How I Made Partner: ‘Owning a Cross-Fit Gym Impacted How I Practice Law and the Importance of Understanding a Clients Goals,’ Says Becky Greenfield of Wolfe Pincavage
“Through my experience, I’ve learned that you must identify your strengths to demonstrate the various ways you provide value to the firm, whether that is by increasing the firm’s community initiatives or developing strong networking circles that will bring in new business to the firm.”
Becky Greenfield, 32, Wolfe Pincavage
Practice area: Health care law.
Law school and year of graduation: University of Miami School of Law, 2015.
How long have you been at the firm? I have been at Wolfe Pincavage for approximately three and a half years.
How long were you an associate at the firm? I was an associate for a little over three years.
Were you an associate at another firm before joining your present firm? Prior to becoming an associate at Wolfe Pincavage, I was a health care associate at Greenspoon Marder for a short period of time. Prior to that, and immediately after law school, I was a litigation associate at GrayRobinson.
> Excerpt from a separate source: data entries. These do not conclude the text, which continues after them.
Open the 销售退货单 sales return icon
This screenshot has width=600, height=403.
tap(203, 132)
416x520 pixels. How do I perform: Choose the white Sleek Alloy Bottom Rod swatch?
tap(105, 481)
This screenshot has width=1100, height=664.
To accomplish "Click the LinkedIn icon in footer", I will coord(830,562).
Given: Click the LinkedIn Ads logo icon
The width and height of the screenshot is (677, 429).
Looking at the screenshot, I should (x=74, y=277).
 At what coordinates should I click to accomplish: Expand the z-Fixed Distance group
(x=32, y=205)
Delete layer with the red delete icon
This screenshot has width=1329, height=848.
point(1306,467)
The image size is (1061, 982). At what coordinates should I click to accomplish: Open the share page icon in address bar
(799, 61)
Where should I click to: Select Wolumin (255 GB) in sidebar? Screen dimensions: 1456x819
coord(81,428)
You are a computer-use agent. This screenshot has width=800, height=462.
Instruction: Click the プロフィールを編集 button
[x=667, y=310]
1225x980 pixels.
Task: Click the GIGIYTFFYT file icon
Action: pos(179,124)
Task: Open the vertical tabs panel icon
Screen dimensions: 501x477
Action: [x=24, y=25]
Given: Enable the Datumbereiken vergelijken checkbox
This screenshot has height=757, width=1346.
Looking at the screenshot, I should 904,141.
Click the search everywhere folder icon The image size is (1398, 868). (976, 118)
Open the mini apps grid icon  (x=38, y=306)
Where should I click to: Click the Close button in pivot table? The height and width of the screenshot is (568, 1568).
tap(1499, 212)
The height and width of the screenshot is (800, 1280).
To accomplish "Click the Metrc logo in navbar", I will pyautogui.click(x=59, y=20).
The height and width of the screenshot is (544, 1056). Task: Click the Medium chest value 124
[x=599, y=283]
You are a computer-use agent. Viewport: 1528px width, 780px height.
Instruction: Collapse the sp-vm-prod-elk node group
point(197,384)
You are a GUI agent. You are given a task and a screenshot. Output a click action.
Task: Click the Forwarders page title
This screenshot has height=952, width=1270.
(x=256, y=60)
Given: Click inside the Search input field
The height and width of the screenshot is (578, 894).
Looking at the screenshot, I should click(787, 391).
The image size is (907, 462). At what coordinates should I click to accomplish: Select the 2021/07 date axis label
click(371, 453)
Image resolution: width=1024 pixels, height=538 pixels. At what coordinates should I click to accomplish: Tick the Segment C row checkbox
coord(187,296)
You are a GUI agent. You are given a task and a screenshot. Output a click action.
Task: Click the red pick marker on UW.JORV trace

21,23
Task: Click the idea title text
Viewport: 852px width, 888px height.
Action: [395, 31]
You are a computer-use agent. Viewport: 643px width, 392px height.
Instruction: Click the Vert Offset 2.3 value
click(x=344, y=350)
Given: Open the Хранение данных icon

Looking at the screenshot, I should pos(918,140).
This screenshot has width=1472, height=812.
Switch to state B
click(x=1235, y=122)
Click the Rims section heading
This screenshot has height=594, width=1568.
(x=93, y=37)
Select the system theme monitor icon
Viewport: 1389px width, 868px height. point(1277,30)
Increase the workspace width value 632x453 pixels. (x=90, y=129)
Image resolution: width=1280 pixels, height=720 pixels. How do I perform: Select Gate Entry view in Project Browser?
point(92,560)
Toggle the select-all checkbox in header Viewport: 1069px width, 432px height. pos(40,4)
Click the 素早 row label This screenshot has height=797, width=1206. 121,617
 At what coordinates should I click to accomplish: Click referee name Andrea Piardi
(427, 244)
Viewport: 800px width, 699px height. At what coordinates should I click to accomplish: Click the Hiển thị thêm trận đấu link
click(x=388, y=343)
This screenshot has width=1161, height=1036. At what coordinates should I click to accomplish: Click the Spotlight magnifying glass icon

What’s the biggest surprise you experienced in becoming a partner at a boutique law firm? I made partner in 2021 and one of the biggest surprises was the increasing importance of staying ahead of legal technologies to effectively implement results-oriented legal solutions. For example, as the legal industry moves toward value-based billing, lawyers must quantify their services based on the value they can provide their clients. With this in mind, firm management must actively create business plans that eliminate inefficiencies.
What do you think was the deciding point for the firm in making you a partner? For me, it was the culmination of my work ethic and dedication to client-centered service. As the firm’s first hire, I have been an integral part of attracting new clients within the health care industry while establishing trust with existing health systems. This merit-based promotion solidifies my role as a highly sought counselor who fosters relationships and deploys cost-effective, legal approaches, ensuring clients’ immediate and long-term strategic goals are met.
Describe how you feel about your career now that you’ve made partner. As part of firm management, I strive to encourage personal development among junior attorneys to expand their practice area. Additionally, I am eager to build the firm’s book of business by leveraging my industry network to grow our client base, increasing the firm’s revenue streams.
Lastly, I strive to organize various business development opportunities and have an active role in mentoring junior attorney’s on how to be an effective lawyer and expand their practice areas.
What’s the key to successful business development in your opinion? The key is to remain top of mind by consistently creating various touchpoints with prospective clients. Although it is a time-intensive endeavor, participating in industry organizations while getting to know your prospects at a personal level is by far the best way to generate new business. Understanding your client’s business and industry demands is also crucial in adding value to your relationships and establishing trust.
What’s been the biggest change, day-to-day, in your routine since becoming a partner? Overall, my role has remained the same. Now, as partner I am an integral part of the decision-making process for all important firm decisions.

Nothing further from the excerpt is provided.